Task to carry out
Substitute "green" for "blue" in the records from the line with "960x720 pixels." through the end of the records, and change nothing else. Give only those lines, and leave the pictures out.

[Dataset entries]

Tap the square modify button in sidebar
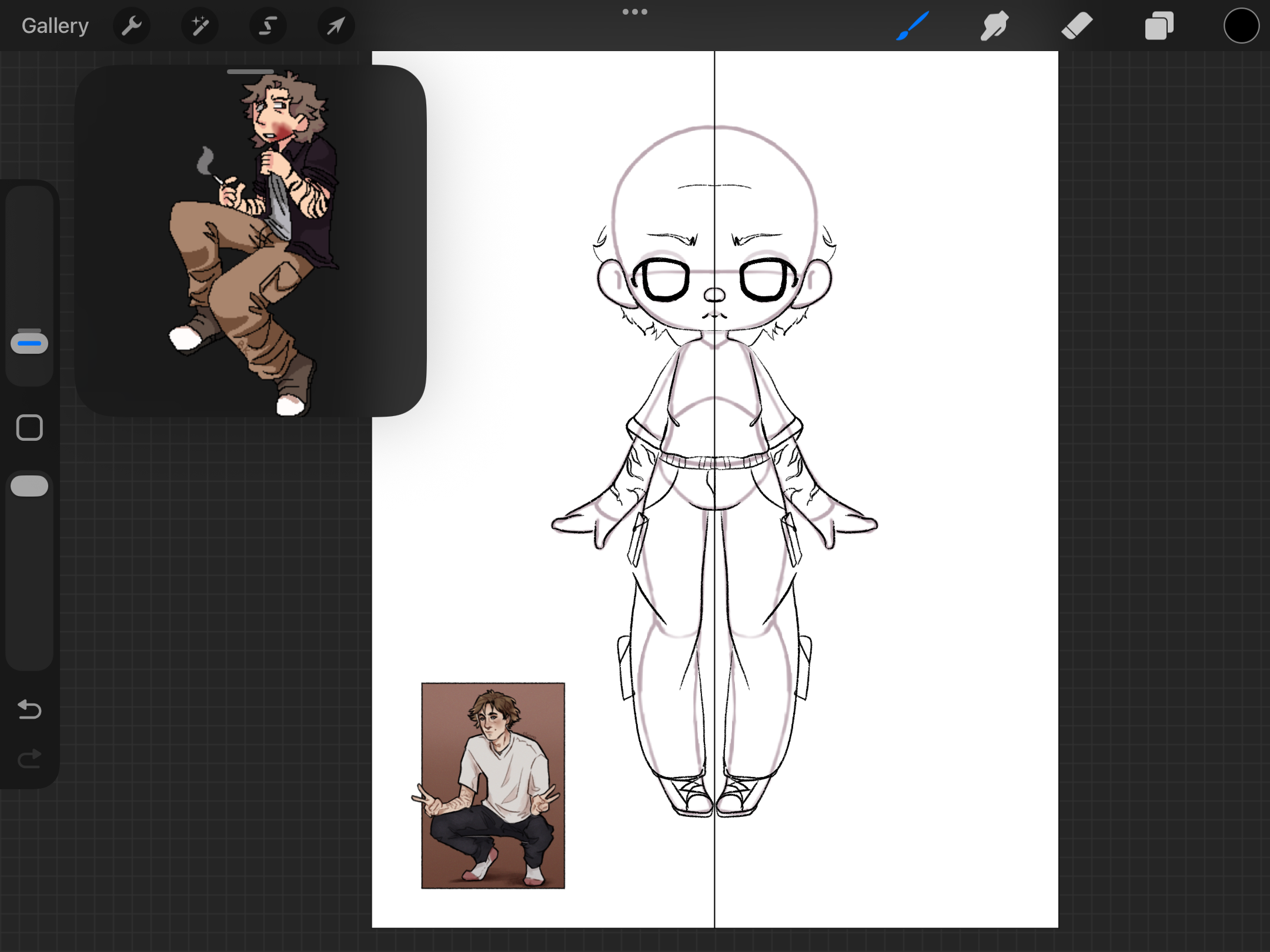This screenshot has height=952, width=1270. click(x=29, y=427)
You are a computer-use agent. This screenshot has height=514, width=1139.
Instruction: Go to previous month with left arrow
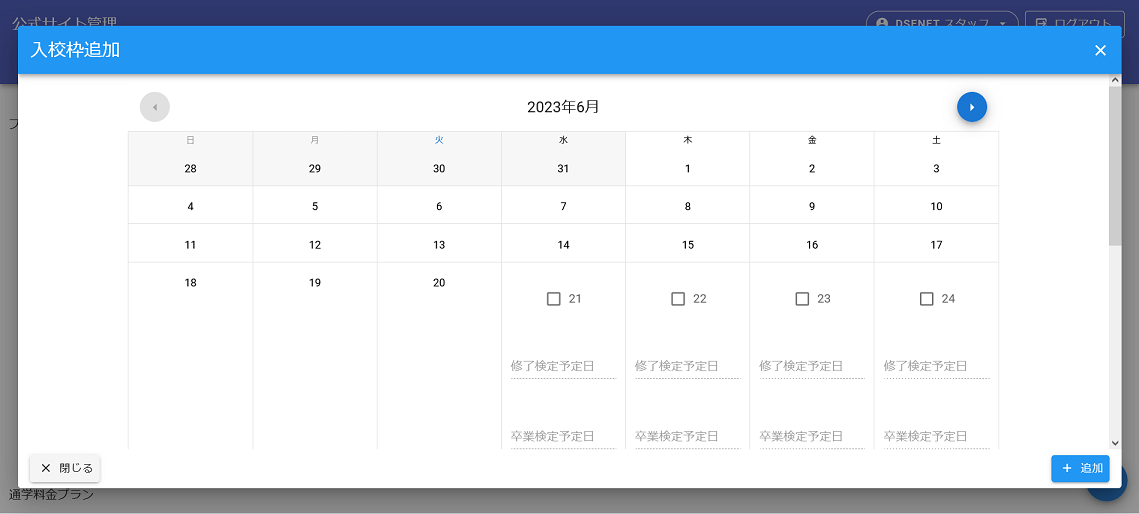coord(155,107)
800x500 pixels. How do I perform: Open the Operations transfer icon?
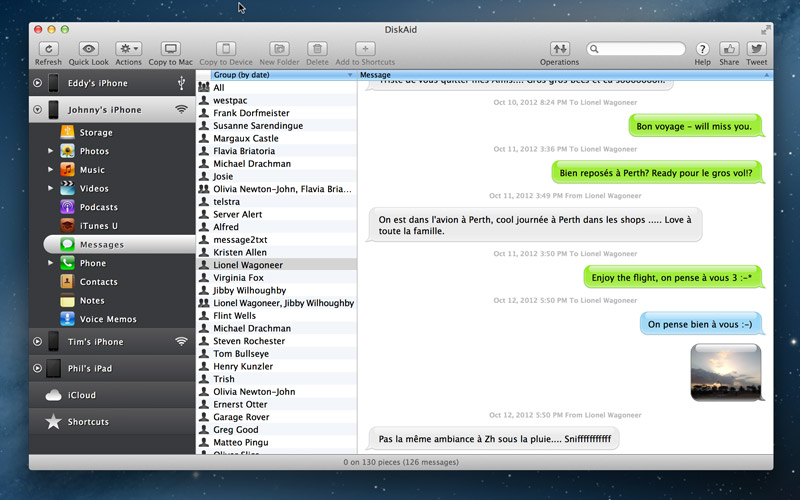point(559,49)

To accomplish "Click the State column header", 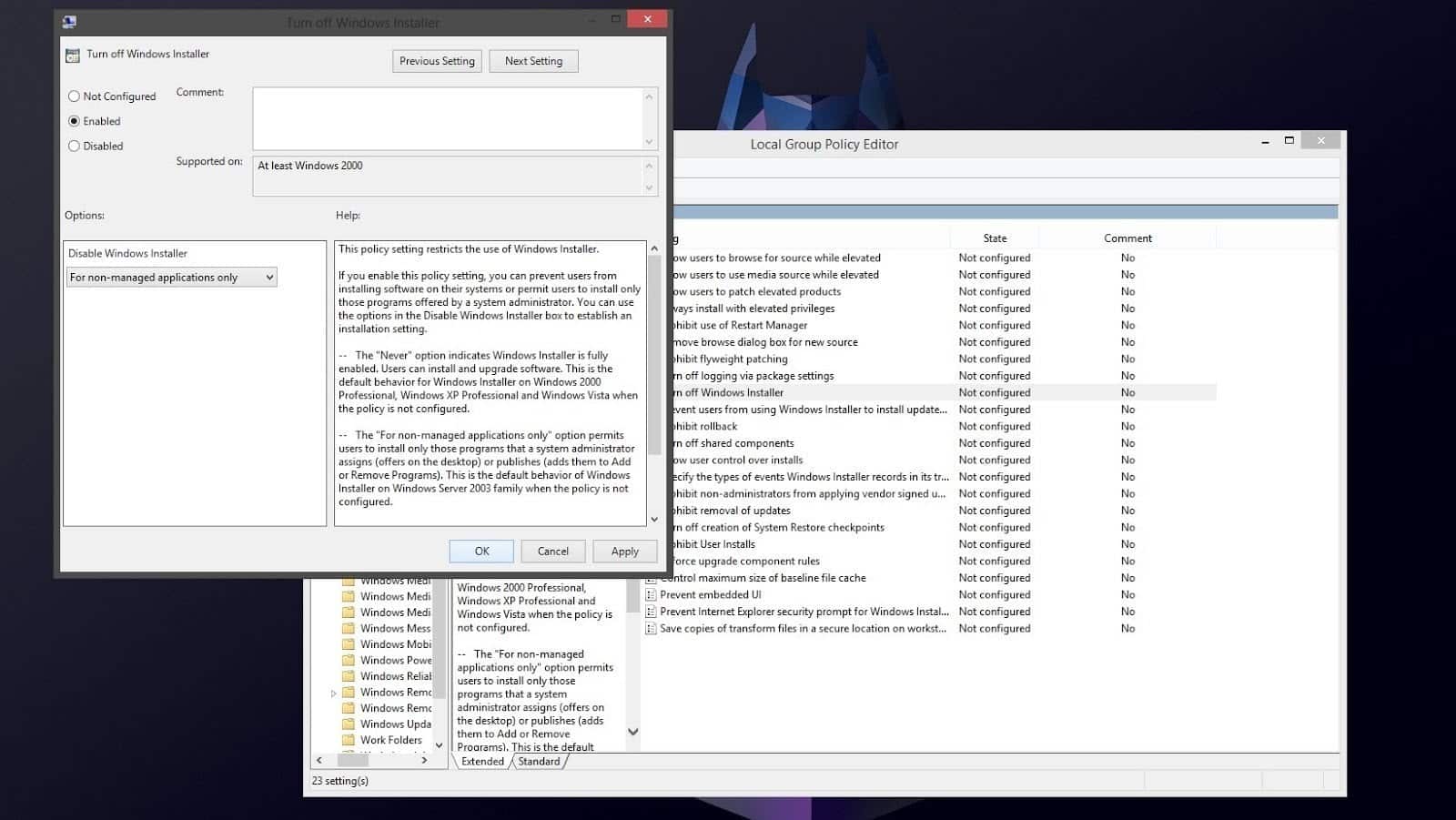I will [x=994, y=238].
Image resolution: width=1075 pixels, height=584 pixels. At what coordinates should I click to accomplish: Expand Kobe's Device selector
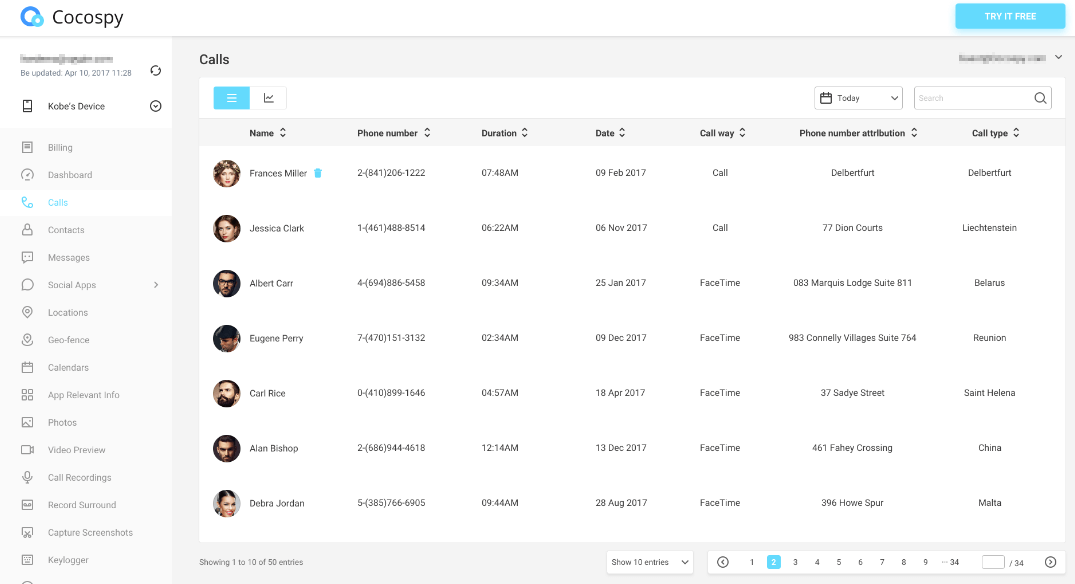point(155,106)
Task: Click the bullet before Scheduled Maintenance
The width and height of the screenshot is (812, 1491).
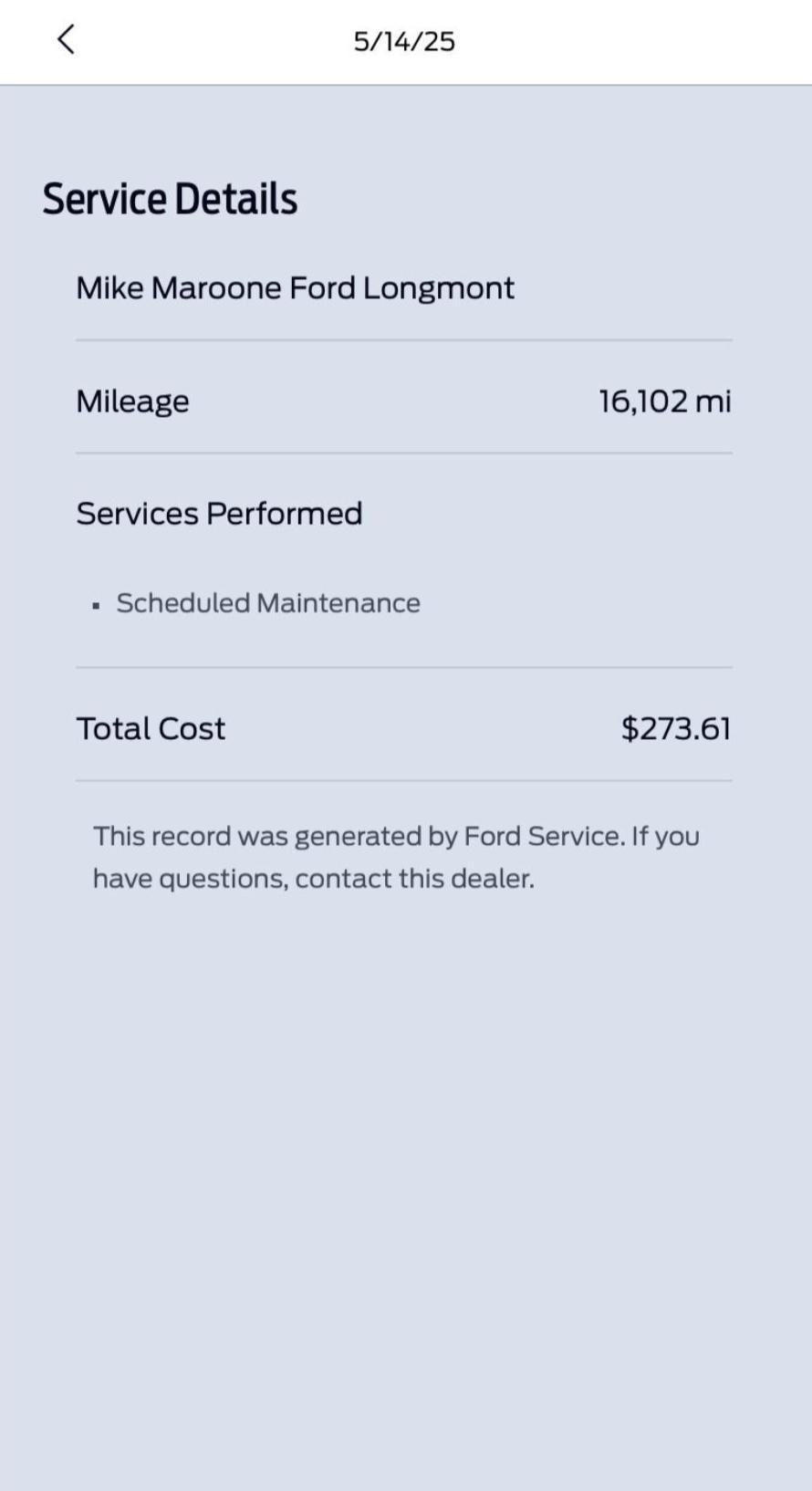Action: (96, 605)

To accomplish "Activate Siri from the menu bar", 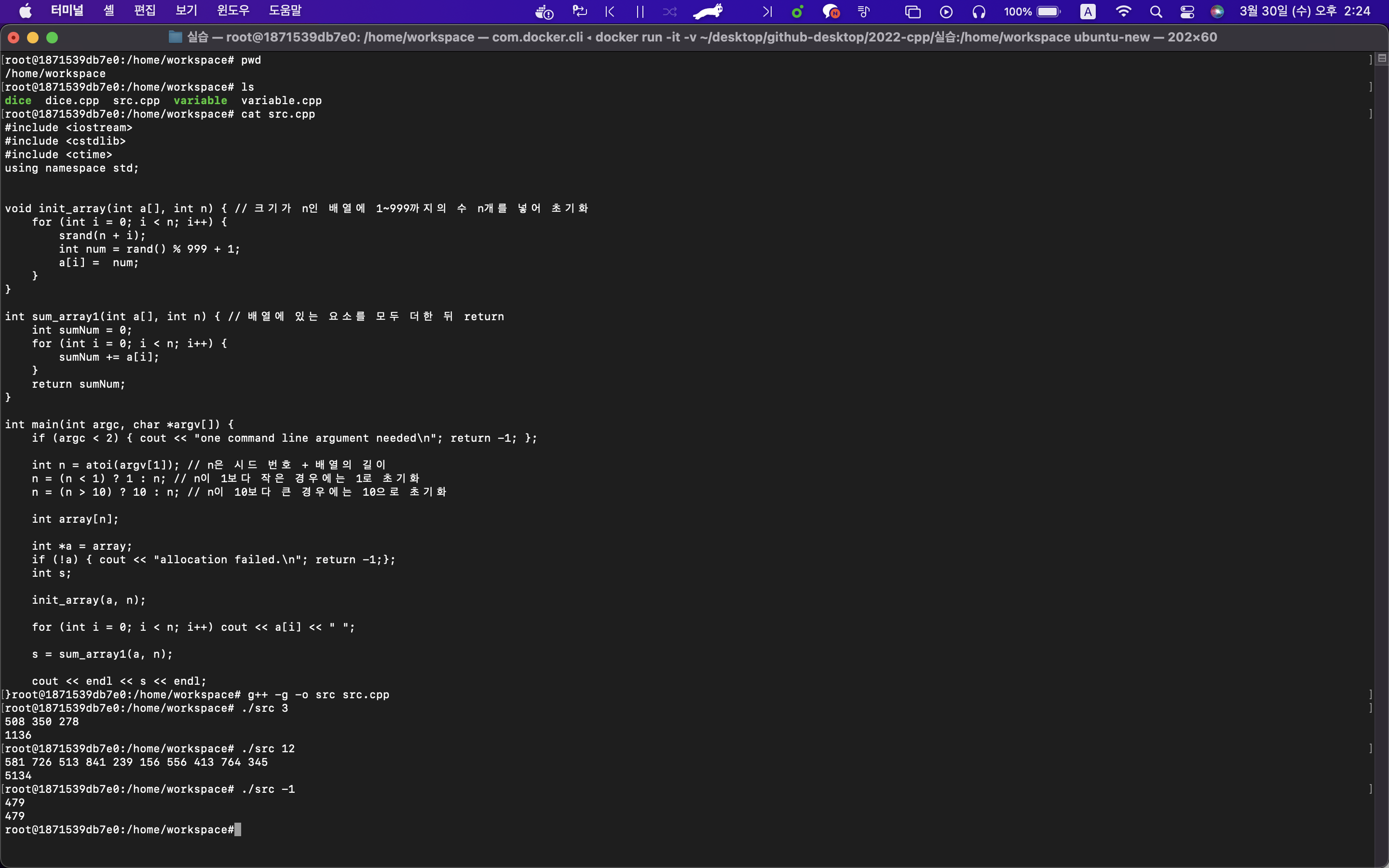I will click(1217, 12).
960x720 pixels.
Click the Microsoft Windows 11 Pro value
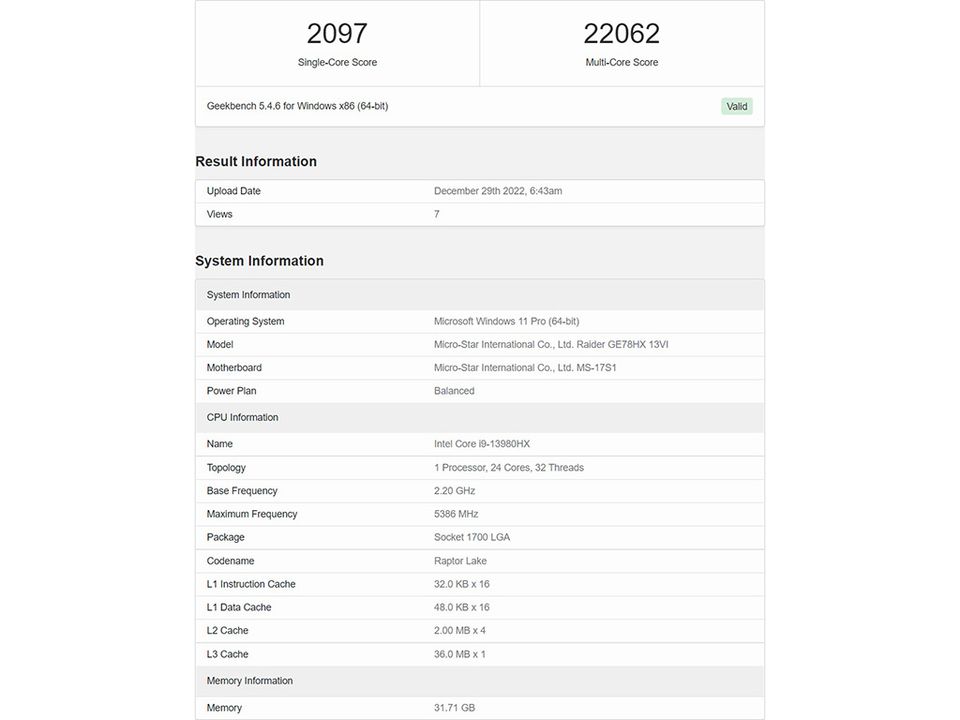(x=506, y=322)
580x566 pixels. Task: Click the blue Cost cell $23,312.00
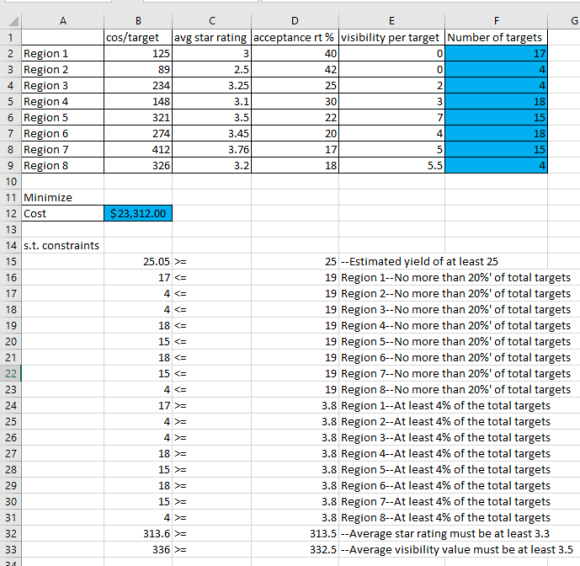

Finished answer
960x720 pixels.
Click the Microsoft Windows 11 Pro value
(x=506, y=322)
580x566 pixels. Task: Click the green Cost cell $23,312.00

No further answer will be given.